A Day in the Woods – A grandma’s basket of goodies or a wolf in disguise?

A Day in the Woods is a charming indie puzzle/strategy game centred around the fairy tale of Little Red Riding Hood. You play as a helpful fairy that guides Little Red to her grandmother’s house, avoiding bears, spiders and other forest creatures. The aim of the game is simple – get little red to the house while avoiding enemies in the least number of moves.

This is a fun and relaxing experience – it isn’t one of those frustrating puzzle games. You can reach the goal fairly quickly and easily with the difficulty progressing at a moderate speed. The challenge lies in reaching the goal in the least number of moves, but you don’t have to. You can progress with one or two stars, allowing you the choice of playing it easily for less rewards, or you can try and solve the puzzle with the best route to win three stars. This system allows the player to progress even if they cannot find the perfect route. This makes the title more open to people who are new to puzzle games or for those like myself who are simply just not the best at puzzles.

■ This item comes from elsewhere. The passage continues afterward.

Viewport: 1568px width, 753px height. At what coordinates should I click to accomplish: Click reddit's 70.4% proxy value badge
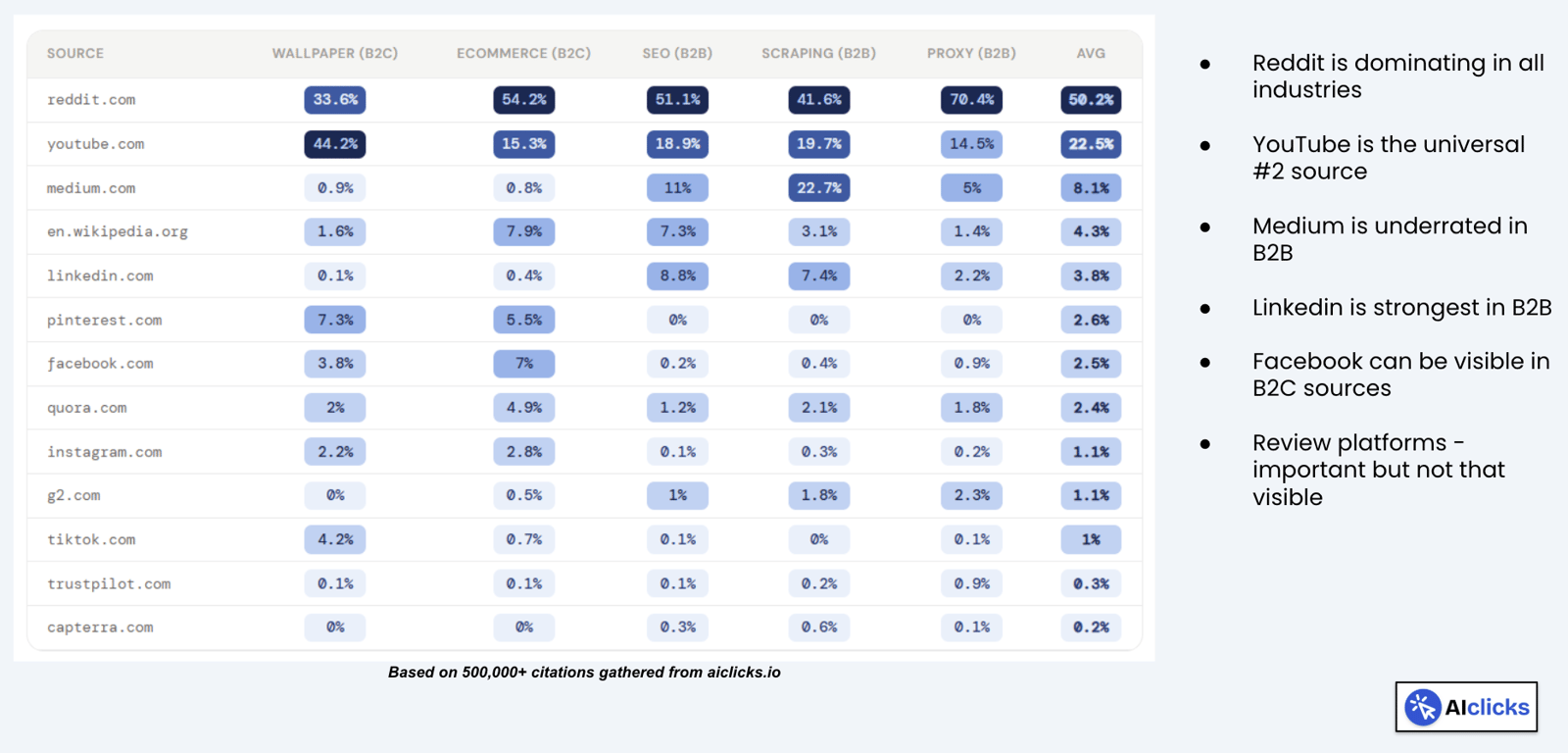pos(971,100)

As you progress on your journey to find Little Red’s dear grandmother, you encounter new enemies and features, all which have their own mechanics and challenges to overcome. This keeps the game interesting and adds difficulty as you play. The game is challenging enough to be engaging but not enough to be infuriating, which is a bonus,

The visuals are very cute – the game is designed to look like a real board game, with the characters and environment appearing (and sounding) like painted wood. It creates a nice effect, and results in the atmosphere being as if you are playing a real table-top game, especially with an isometric viewpoint. The bright colours really add to the story-book atmosphere and create an eye-catching environment. Though adorable it has a hint of darkness to it, reminiscent of the more menacing Grimm’s fairy tales, with the wolves and spiders appearing quite scary in contrast with little red and the quaint scenery. This adds another layer of atmosphere to the game which is wonderful and makes it more engaging.

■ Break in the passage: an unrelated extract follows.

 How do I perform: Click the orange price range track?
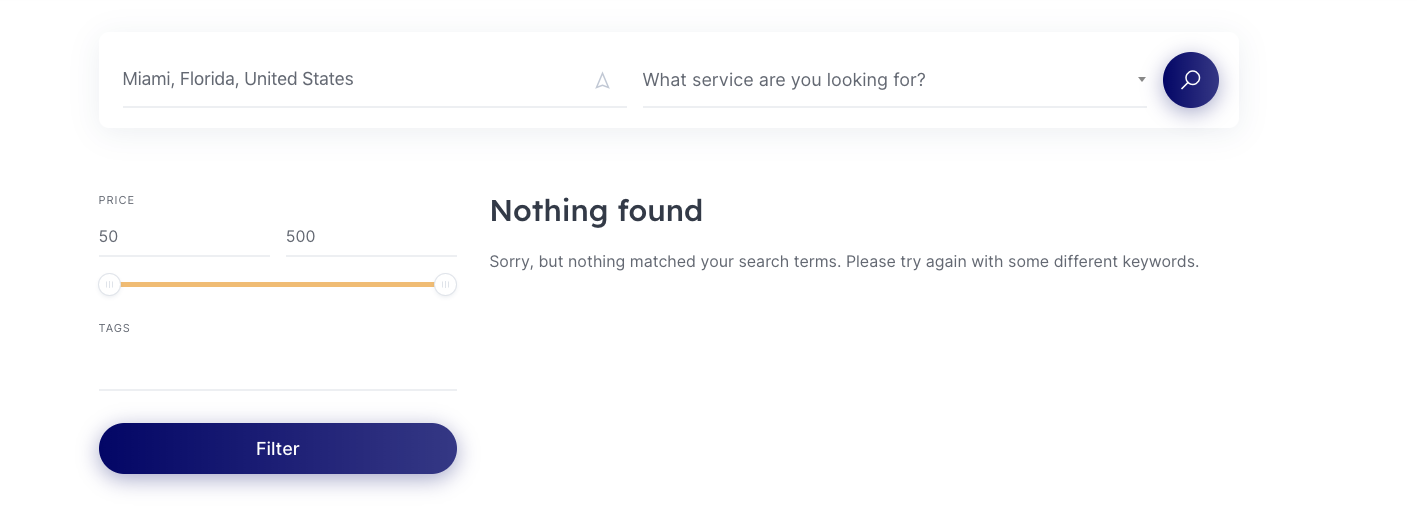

My favourite aspect of this game is that it has customisation options, something not often found in the puzzle genre. As you play you can unlock different wings and trails for your fairy as well as different skins for the playing board which are season themed – summer, autumn etc. This bring extra motivation for the player, encouraging them to play and unlock these options and it really makes the game more enjoyable, you can even make your fairy blue like Navi! These customisation elements make DLC a future option for the game as well.

This type of game can eventually become repetitive, but this is combated by the ability to replay levels to try and achieve three stars and by the customisation options. I think the simple mechanics of this game allow for great replayability and that it is the kind of game people will hop into now and again as it is fun, simple and in my opinion, quite relaxing.

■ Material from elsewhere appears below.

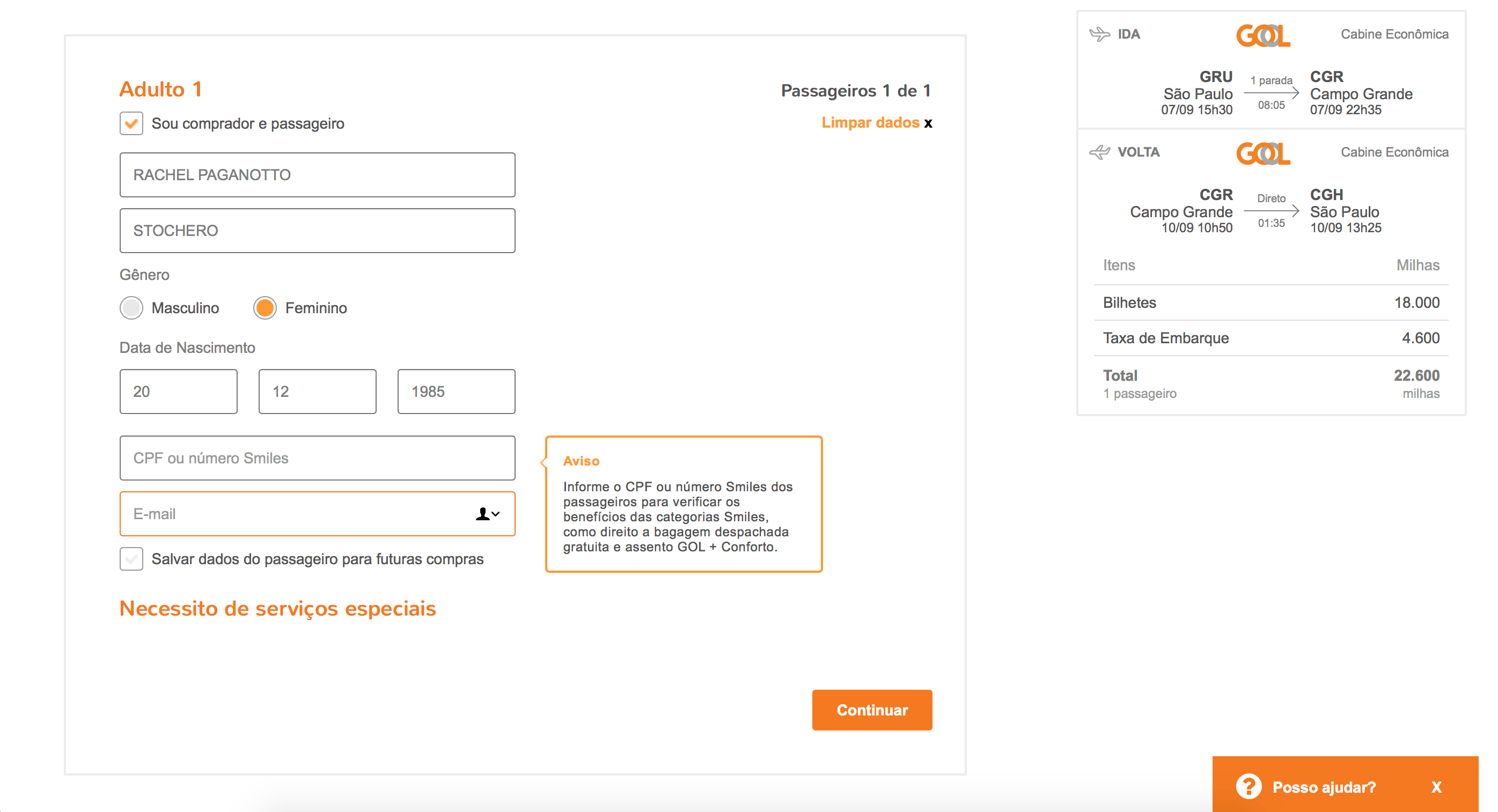Screen dimensions: 1498x812
Task: Click the Limpar dados link
Action: point(870,123)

This game is also kid-friendly, though may be too difficult for younger children. I would recommend it for kids ages 10 +. It is a good way to improve problem solving skills – for both adults and children!

The adorable visuals, accessibility and easy-to-learn gameplay makes A Day in the Woods a fun and whimsical game to jump into from time to time. I love the customisation and fairy tale theme and would happily recommend this to both puzzle game enthusiasts and those who don’t often visit the genre.